With more than 90 per cent of workplace cases settled in private, Mr Bornstein said secret deals were helping mask the true extent of the problem in Australian workplaces.
Mr Bornstein called on the federal government to establish a central registry of workplace sexual harassment complaints where employers would be required to report the number of complaints to a body such as the Workplace Gender Equality Agency or the Human Right Commission.
“You could have a system that still respects the confidentially of individuals but at least documents whether the problem is continuing, worsening or getting better,” he said.
Although a register would not identify individual perpetrators, Mr Bornstein said it would help identify troubled workplaces and provide a measure of improvement.
Mr Bornstein said women wishing to overturn confidentiality agreements were among an influx of victims of recent and historic sexual harassment cases seeking legal advice since the sexual misconduct allegations against Hollywood film producer Harvey Weinstein sparked the #Me Too campaign.
“Because I’m a lawyer who practises in the area when ‘Me Too’ happened it didn’t surprise me, and the scale of the problem doesn’t surprise me, but that’s because I’m part of the eco system where most of my clients settle cases and nobody knows about it,” he said.
Mr Bornstein said most women wanted confidentiality due to feelings of shame, embarrassment and guilt after their traumatic experiences and fear of the negative impact publicity may have on their future employment prospects.

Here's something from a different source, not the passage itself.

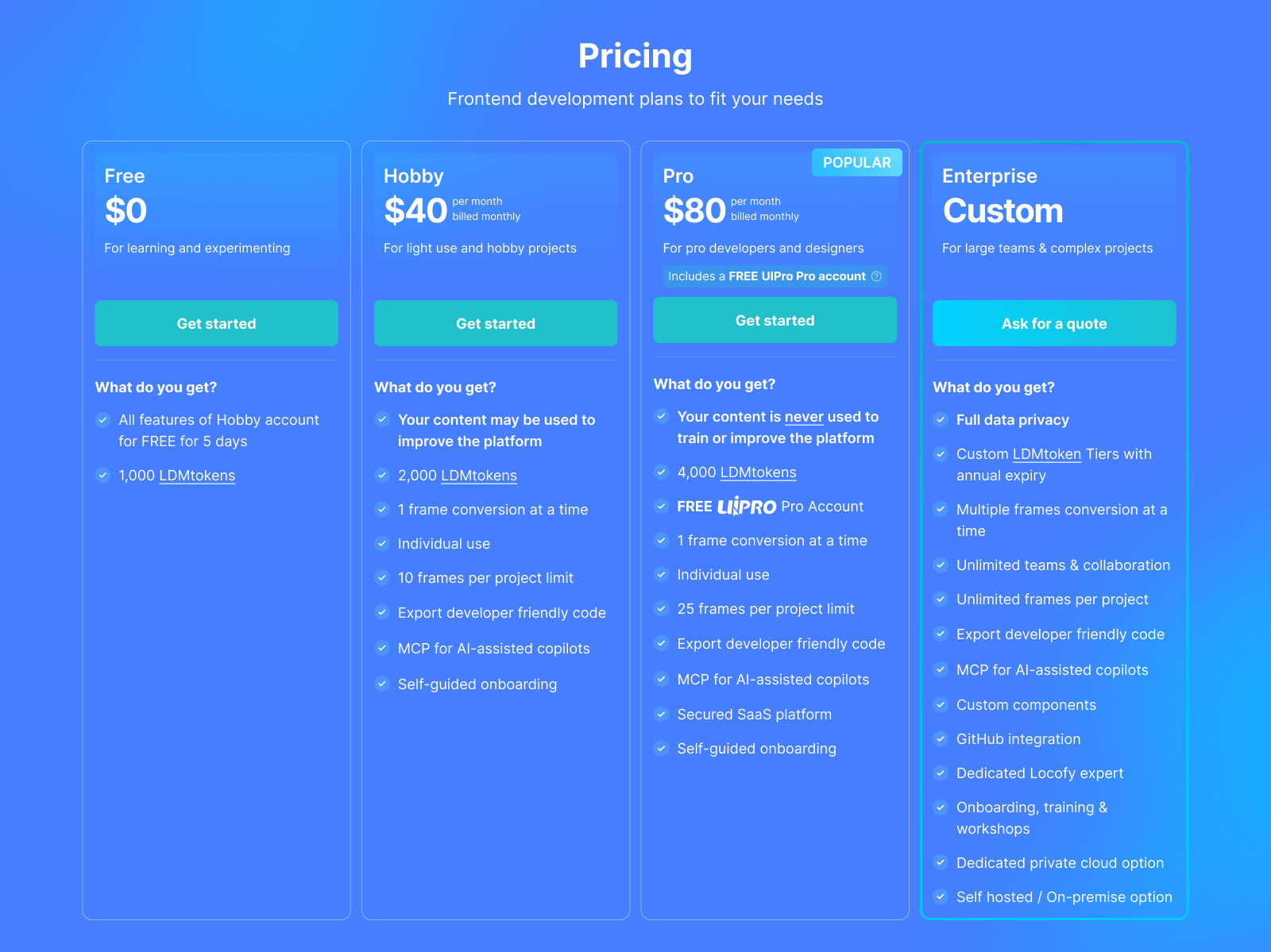Click the POPULAR badge on the Pro card

coord(856,163)
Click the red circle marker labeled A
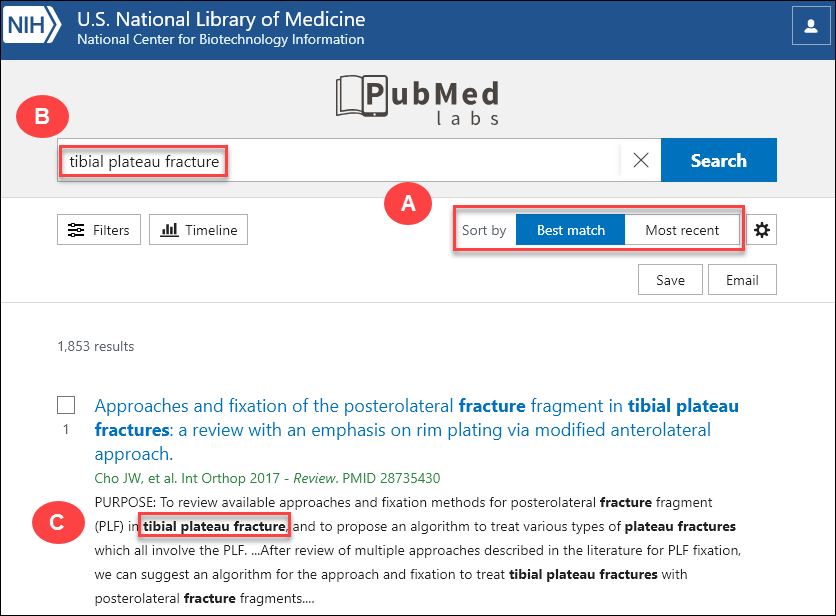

Those now wanting to speak out about historic abuse often feel guilt that the secret agreements they made may have shielded their perpetrator from accountability and perpetuated the problem.
“Years later the perspective sometimes shifts because the women think what if the perpetrator was able to continue preying on other women? And has my confidentiality agreement helped a perpetrator in an unintended way?” Mr Bornstein said.
While some women do choose to go public, such as the recent complaints surrounding disgraced former Lord Mayor Robert Doyle, Mr Bornstein said it was his strong experience that most still wanted the protection and “comfort” of a confidential settlement.
Mr Bornstein said he still favoured confidentially agreements because he was acutely conscious of the trauma women experience and the continuing widespread discrimination by employers against people who have asserted their rights before, be it in relation to sexual harassment, bullying or even WorkCover claims.
“The most important thing that I emphasise when I first meet with women in this situation is protecting and preserving their health,” he said.
“Their health is going to be with them for the rest of their life, long after they have dealt with the legal process.”
Maurice Blackburn are also pushing to have a six-month time limit on lodging sexual harassment complaints removed and greater protection for complainants under whistleblower laws.